◆ PROBLEMS TO SOLVE:
(1) In the excerpt on authenticating photographs and recordings, who may provide the authentication testimony?
(2) List every case the excerpt on authenticating photographs and recordings cites with both parties named in "v." form.

◆ SOURCE DOCUMENT:
—————

To authenticate photographs, motion pictures, and video recordings, Pennsylvania courts have always and without exception held that the photograph or recording must be authenticated through testimony from a witness with personal knowledge who can testify that it “fairly and accurately represents that which it purports to depict.” See, e.g., Serge, 586 Pa. at 682, 896 A.2d at 1177. In Kopytin v. Aschinger, 947 A.2d 739 (Pa.Super.2008), appeal denied, 600 Pa. 740, 964 A.2d 2 (2009), for example, this Court held that “[w]here, e.g., motion pictures are concerned, the authentication must be sufficient to support a finding that” the exhibit “fairly and accurately represents that which it purports to depict.” Id. at 747 (quoting Binder, David F., Binder On Pennsylvania Evidence § 9.01)(4th ed.2005); see also Taylor v. Borough of Modena, 370 Pa. 100, 102, 87 A.2d 195, 196 (1952) (authentication of photograph requires testimony that it “fairly and truthfully represents the object or place reproduced”); Roller, 1930 WL 3698 at *2 (movietone authenticated by “abundant evidence” that it “was a true portrayal of the actions and words of the defendant at the time it was taken”); Commonwealth v. Schwartz, 419 Pa.Super. 251, 615 A.2d 350, 357 (1992) (photographs must “accurately and fairly depict what they purport to show”), appeal denied,, 535 Pa. 617, 629 A.2d 1379 (1993); cf. Commonwealth v. Rosarius, 771 A.2d 29, 32 (Pa.Super.2001) (photographs by defendant of officer’s location not admitted into evidence where officer testified that they did not accurately depict the area where he was located).
Authentication testimony may be provided by the person who took the photograph or video, or by some other witness “with sufficient knowledge to state that it fairly and accurately represents the object or place reproduced as it existed at the time” of recording. Nyce v. Muffley, 384 Pa. 107, 111, 119 A.2d 530, 532 (1956); see also Impellizzeri, 661 A.2d at 428 (“[A] witness familiar with the subject matter can testify that the tape was an accurate and fair depiction of the events sought to be shown.”) (citing Commonwealth v. Hindi, 429 Pa.Super. 169, 631 A.2d 1341, 1346 (1993)); Aiello v. Southeastern Pennsylvania Transp. Authority, 687 A.2d 399, 403 (Pa.Cmwlth.1997) (same), appeal denied, 554 Pa. 244, 720 A.2d 1050 (1998).

—————

◆ GIVEN RECORDS:
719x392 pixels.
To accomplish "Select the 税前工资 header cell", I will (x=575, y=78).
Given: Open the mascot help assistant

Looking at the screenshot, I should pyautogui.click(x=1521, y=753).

—————

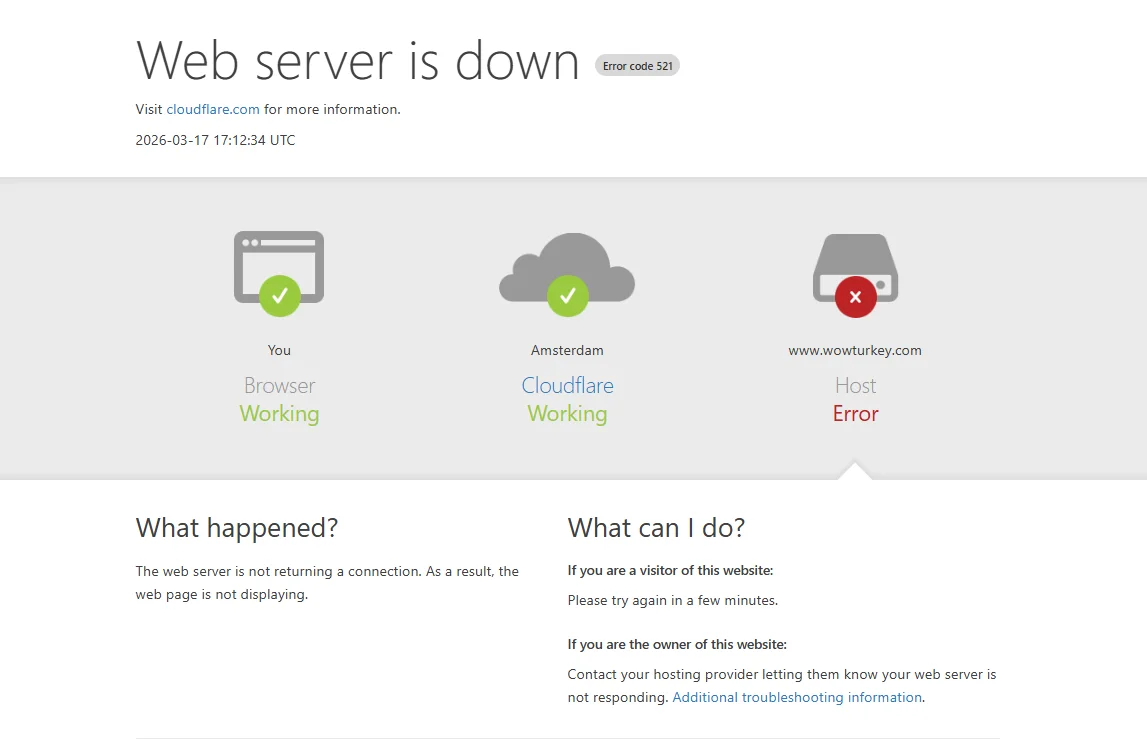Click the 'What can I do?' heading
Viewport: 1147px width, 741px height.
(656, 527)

—————

◆ LIST OF SOLUTIONS:
(1) The person who took the photograph or video, or another witness with enough knowledge to state that it fairly and accurately represents the object or place as it existed at the time of recording.

(2)
- Kopytin v. Aschinger
- Taylor v. Borough of Modena
- Commonwealth v. Schwartz
- Commonwealth v. Rosarius
- Nyce v. Muffley
- Commonwealth v. Hindi
- Aiello v. Southeastern Pennsylvania Transp. Authority